=== CONSIGNE A ===
Restituez mot pour mot, dans le texte sur l'action publique et l'action civile, le passage qui va de « C’est pourquoi nous » jusqu'à « différence des solutions. ».
=== CONSIGNE B ===
Énumérez les points sur lesquels, d'après le texte sur l'action publique et l'action civile, ces deux actions diffèrent.
=== CONSIGNE C ===
Poursuivez le texte sur l'action publique et l'action civile à partir de l'endroit où il s'arrête.

C’est pourquoi nous ne nous croyons autorisé, ni par les textes, ni par les principes généraux de la matière, à refuser à la juridiction pénale l’examen des questions administratives que peut comporter une accusation criminelle dont elle est légalement saisie.
Il en serait autrement s’il s’agissait, non d’une accusation criminelle, mais d’une poursuite correctionnelle. Dans ce dernier cas, en effet, le conflit n’est pas interdit ; il est même expressément prévu par l’article 2 de l’ordonnance de 1828 toutes les fois qu’il existe une question préjudicielle du ressort de l’autorité administrative. (Voy. le paragraphe suivant.) La différence qui existe entre ce texte et l’article 1er de la même ordonnance interdisant tout conflit en matière criminelle suffit, selon nous, pour justifier, et même pour imposer la différence des solutions.
De l’action civile formée devant les tribunaux criminels. — L’interdiction du conflit « en matière criminelle » ne vise que l’action publique et non l’action civile.
On sait les différences profondes qui existent entre ces deux actions, même quand elles s’exercent l’une et l’autre devant le tribunal de répression, ainsi que l’autorise l’article 3 du Code d’instruction criminelle — différence quant à leur objet : l’action publique tend à la répression dans un intérêt social, l’action civile tend à la réparation pécuniaire d’un dommage, dans un intérêt privé ; — différence quant à l’auteur de l’action : l’action publique ne peut être exercée que par les magistrats auxquels elle est confiée par la [627] loi, l’action civile appartient à tous ceux qui ont souffert du dommage ; — différence quant à la personne contre qui l’action est dirigée : l’action publique ne peut atteindre que l’auteur du crime ou du délit et elle s’éteint par son décès ; l’action civile peut atteindre les héritiers du délinquant et les tiers qui sont civilement responsables des dommages causés par autrui, en vertu de l’article 1384 du Code civil ; —différence quant à la durée de la prescription ; — différence enfin quant à la juridiction : l’action publique ne peut être portée que devant le tribunal de répression, l’action civile peut, au gré de la partie, être portée devant le tribunal civil, ou bien devant le tribunal de répression conjointement à l’action publique. Toutefois, si la juridiction saisie est la cour d’assises, le jury reste étranger au jugement de l’action civile qui ne relève que de la cour.
Il résulte manifestement de ces distinctions que ni les conclusions prises, ni les décisions rendues sur une question de dommages-intérêts motivée par un acte criminel, ne rentrent dans les matières criminelles, dans le sens juridique du mot ; le principe de la séparation des pouvoirs conserve donc à leur égard toute sa force, ainsi que sa sanction légale. Les auteurs et la jurisprudence sont d’accord sur ce point : « L’action criminelle et l’action civile, dit M. Reverchon, quoique portées devant la même juridiction, n’en constituent pas moins deux actions. L’action civile, accidentellement jointe à l’action criminelle, ne constitue pas pour cela une matière criminelle, et dès lors la disposition exceptionnelle de l’article 1er de l’ordonnance du 1er juin 1828 ne doit pas faire obstacle à l’application des principes ordinaires de la compétence (1. Reverchon, op. cit., p. 535. — Cf. Boulatignier, op. cit., p. 513 ; — Serrigny, Compétence administrative, t. I, p. 232.). »

=== MATÉRIEL FOURNI ===
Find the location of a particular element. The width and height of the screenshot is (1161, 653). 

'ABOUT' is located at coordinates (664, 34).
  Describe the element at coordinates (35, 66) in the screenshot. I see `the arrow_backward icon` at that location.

=== RÉPONSE A ===
C’est pourquoi nous ne nous croyons autorisé, ni par les textes, ni par les principes généraux de la matière, à refuser à la juridiction pénale l’examen des questions administratives que peut comporter une accusation criminelle dont elle est légalement saisie.
Il en serait autrement s’il s’agissait, non d’une accusation criminelle, mais d’une poursuite correctionnelle. Dans ce dernier cas, en effet, le conflit n’est pas interdit ; il est même expressément prévu par l’article 2 de l’ordonnance de 1828 toutes les fois qu’il existe une question préjudicielle du ressort de l’autorité administrative. (Voy. le paragraphe suivant.) La différence qui existe entre ce texte et l’article 1er de la même ordonnance interdisant tout conflit en matière criminelle suffit, selon nous, pour justifier, et même pour imposer la différence des solutions.

=== RÉPONSE B ===
- leur objet
- l'auteur de l'action
- la personne contre qui l'action est dirigée
- la durée de la prescription
- la juridiction

=== RÉPONSE C ===
Le Tribunal des conflits a consacré la même doctrine par trois décisions du 22 décembre 1880 (Roucaninères ; Thiébaut ; Kervennic), dans lesquelles on lit : « L’article 1er de l’ordonnance du 1er juin 1828, en interdisant à l’autorité administrative d’élever le conflit en matière criminelle, a eu uniquement pour but d’assurer le libre exercice de l’action publique devant la juridiction criminelle et la compétence exclusive de cette juridiction pour statuer sur ladite [628] action ; mais ce texte n’a pas eu pour but et ne saurait avoir pour effet de « soustraire à l’application du principe de la séparation des pouvoirs l’action civile formée par la partie se prétendant lésée, quelle que soit la juridiction devant laquelle cette action est portée. »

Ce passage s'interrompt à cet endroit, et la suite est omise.